THIS WEEK, like many of my “completest” friends, I’m making my way leisurely through the remastered, de-mythologized, but still nice-and-swampy Exile on Main Street. My inaugural listen is on the soon-to-be-departed lala.com, which in a ways mimics the first way I listened to Exile — it was someone else’s LP, my now-musician brother who blasted the Stones pretty much daily for a period of five or so years. Yes, everyday. For about a decade after, I couldn’t quite appreciate the band since I felt it shared a bunk bed with me (and not in a good way.) But this was the album that changed things for me … namely it was “Sweet Virginia” — I had no idea where on map of anything that it came from — stumbling, heart-open, sloppy, alive.

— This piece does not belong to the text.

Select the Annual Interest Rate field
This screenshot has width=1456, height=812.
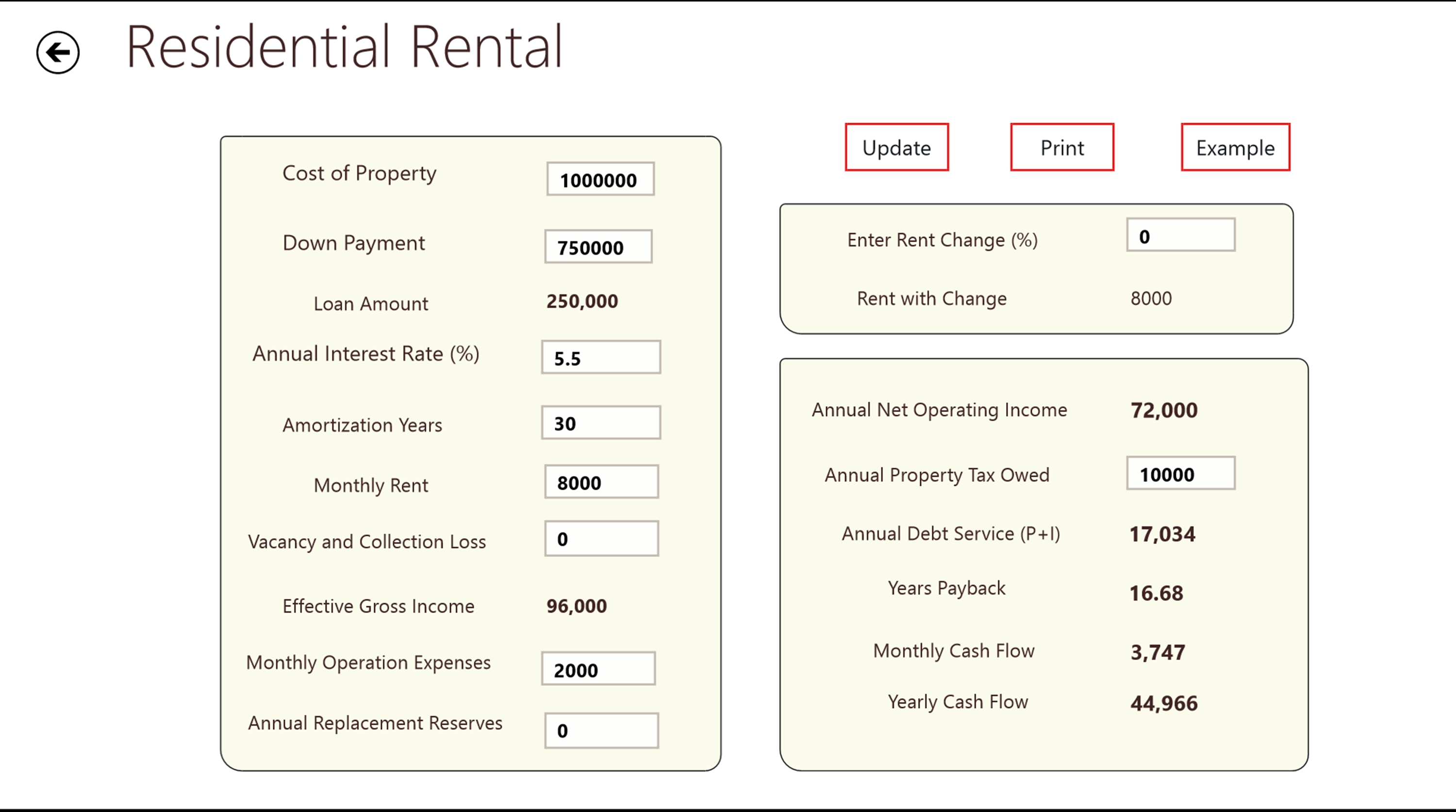[x=601, y=358]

Ben Ratliff , in the New York Times this week, says of the newly released version of “Loving Cup”, “it’s country gospel gone lurid, and it seems to rise up out of a nap.” Yes, yes, something quite like that.
As press rolls on this one, there is a lot of demystifying going on, for one that the whole opus was recorded in the basement of a French mansion. Not quite. In fact, some of th cuts were laid down here in a studio in Los Angeles — they brought the mood with them, it thrums with a anixious melancholy. But plucking away that old, gilded myth doesn’t lessen the impact. What’s there is already in the grooves; at it’s heart, it’s music at it’s most visceral without thinking and posing and projecting. Blues, gospel, rock, pop a oily smear of it all.
It’s 80 degrees in L.A. today good weather to open the windows press play, turn it up and let it loose.